On la figure toujours sous la forme d'un petit oiseau qui volète
au-dessus de la tête de la momie, elle-même réduite
à une base, un " camp de base ". Obama en appelle à
la base, à l'union à la base, selon l'ancienne devise du
pays : E Pluribus Unum, " de plus-d'un Un ", traduirai-je pour
souligner que cet Un, loin d'être un " unus deus ", se
constitue toujours de plus-d'un. L'Un commande mais, à la base,
il est toujours plus-d'un.
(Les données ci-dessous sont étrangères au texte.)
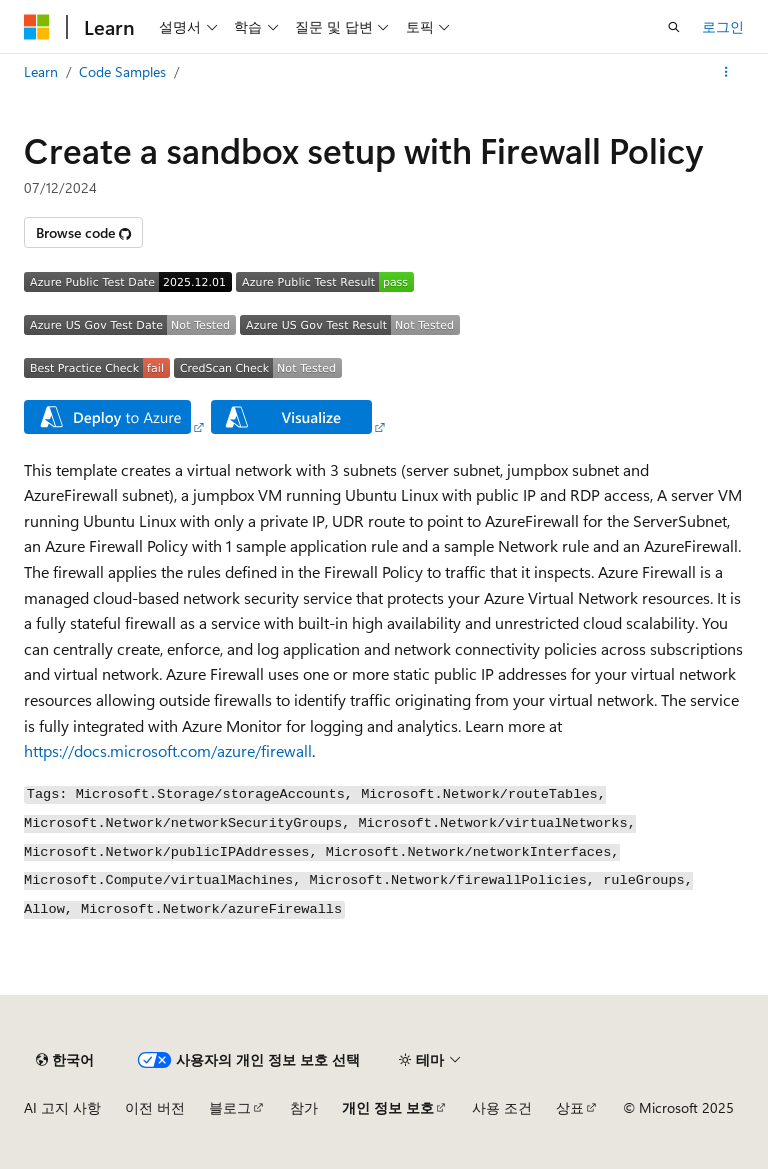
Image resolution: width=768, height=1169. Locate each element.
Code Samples (122, 71)
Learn (41, 71)
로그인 (723, 26)
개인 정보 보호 (388, 1107)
C'est le sens de la relation à l'Un
qui compte ici : soit l'Un, du haut de sa position déjà
acquise, dicte à plus-d'un ses quatre volontés ; soit au
contraire, l'Un se divise ou plutôt se partage en plus-d'un, qui
pourtant n'agissent que " comme un seul homme ". L'idée
de base, encore que ce ne soit pas vraiment une idée, plutôt
le moteur et le transformateur du processus, de la marche en avant, consiste
à faire investir chacun dans le financement de la campagne, de
telle sorte qu'à la fin chacun se sente plus qu'intéressé,
pleinement actionnaire et propriétaire de l'entreprise. (Florissante,
au point que les sommes récoltées par le " mouvement
" ont pulvérisé tous les records, tant privés
que publics).
O Force du
ba ! il s'élève de la base et l'élève à
son tour, chacun se reflétant - virtuellement - en l'Un qui le
réfléchit lui-même agrandi, multiplié d'autant
de voix, figures, et à la limite passant les frontières
: se peut-il que nous ayons fini par élire le premier président
planétaire (ou global) de l'histoire ? Qu'est-il donc arrivé
à ce pays pour qu'il accomplisse un saut aussi extrême ?
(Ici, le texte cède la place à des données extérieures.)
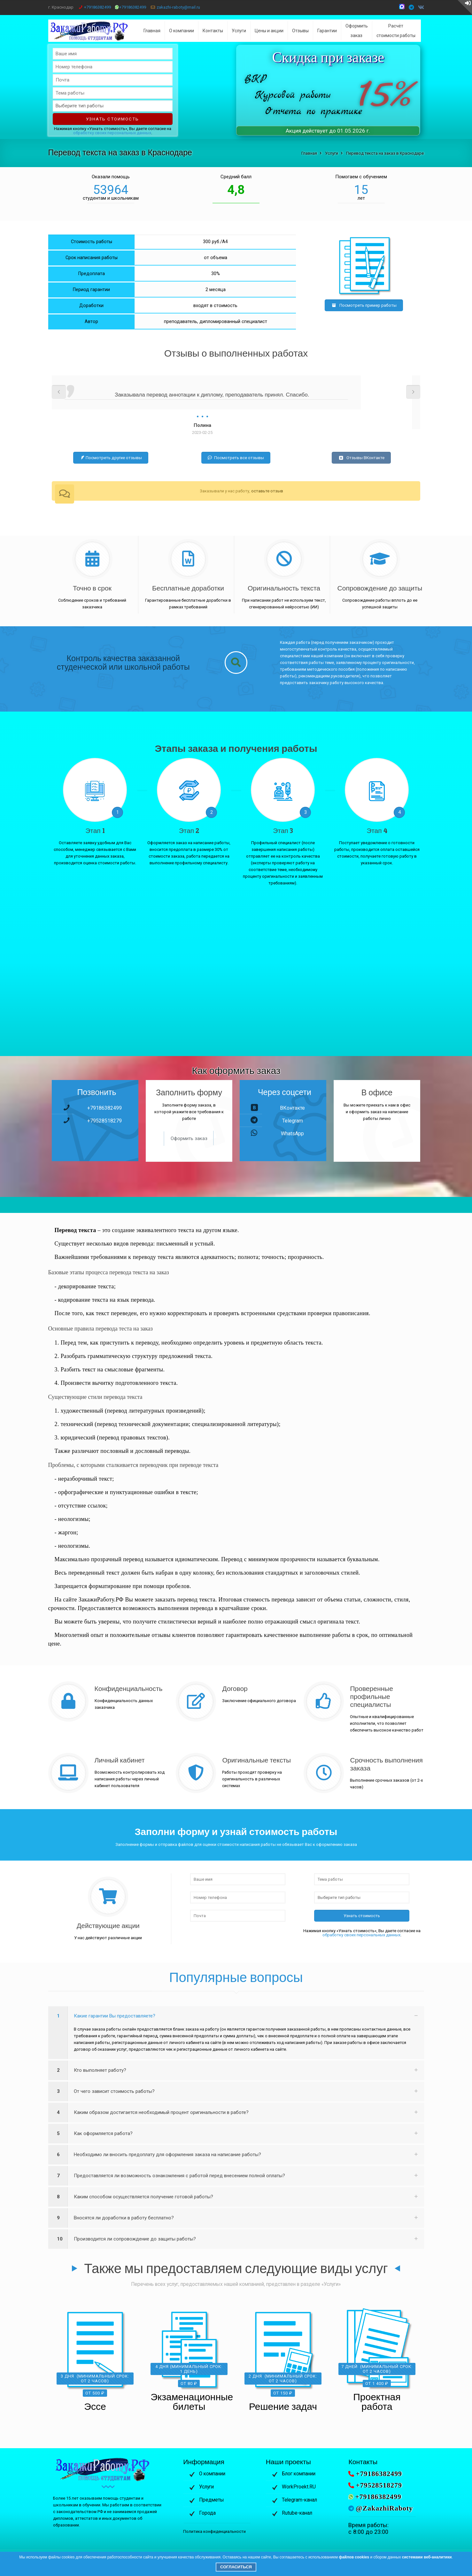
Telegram (292, 1121)
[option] (236, 405)
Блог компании (298, 2474)
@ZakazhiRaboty (384, 2508)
A ce même pays qui, au lendemain du 11 septembre, s'était
replié sur soi, comme auto-immunisé en s'inventant une loi
dite " patriote ", amputant sérieusement les principales
libertés civiles-l'essentiel, donc, de la vie d'un citoyen-sous
la menace d'apocalypses terroristes largement imaginaires
Obama a-t-il
su réinventer le sens commun ? Sans communisme ni communion, sans
doctrine, sans rien que le commun à la base et comme la base même
? Mais qu'est-ce qui " nous " est commun ? Un mot de l'Internationale
(ce chant créé par un Communard qui a dû se réfugier
aux Etats-Unis pour éviter la répression des Versaillais)
répond : " C'est le genre humain " Genre étrange,
transgénérique, sans aucune détermination, comme
si sexe, couleur, profession, religion, culture, rien ne pouvait importer
au regard de l'enjeu - le sort de la planète entière, donc
toujours plus que juste " nous " ; un genre que Nietzsche appelait
" encore indéterminé ", genre sans définition,
résultant d'un métissage généralisé
qui réduira à néant toute classification des espèces
connues à ce jour. " Avec " Obama, une démocratie
globale (et locale, l'une n'allant pas sans l'autre) s'annonce-t-elle
? Un mouvement plus qu'un parti, une vision qui prend appui sur ce sens
nouveau de la base-l'élémentaire, comme la terre qui soutient
nos pieds, ou l'air que nous respirons, ou l'eau que nous buvons, tout
ce qu'il nous faut réapprendre à partager avec intelligence
et en intelligence avec tout le monde (y compris " l'ennemi "),
sans exclusion, mais avec ce sens de l'urgence qui s'éveille précisément
au moment et au lieu où toutes les " certitudes " élémentaires
commencent à faire cruellement défaut.
La démocratie,
comme un enfant terrible, ne reste jamais longtemps en place, toujours
inquiète, se portant comme en avant d'elle-même : jamais
donnée, évidente, facile ; mais toujours à faire,
ce qui ne se réduit pas à exercer un " droit "
de vote. Elle appelle à rester sur le qui vive, " éveillés
parmi les vivants et les morts " (car même les morts ont encore
leur mot à dire), conscients de la possibilité qu'il n'y
ait jamais de démocratie que comme la lutte permanente engagée
contre tout ce qui contribue " naturellement " à l'interdire
ou à l'étouffer. Mais, pour finir avec Héraclite
: " si tu n'espères pas l'inespéré, tu ne trouveras
pas ce que nul n'a encore découvert ".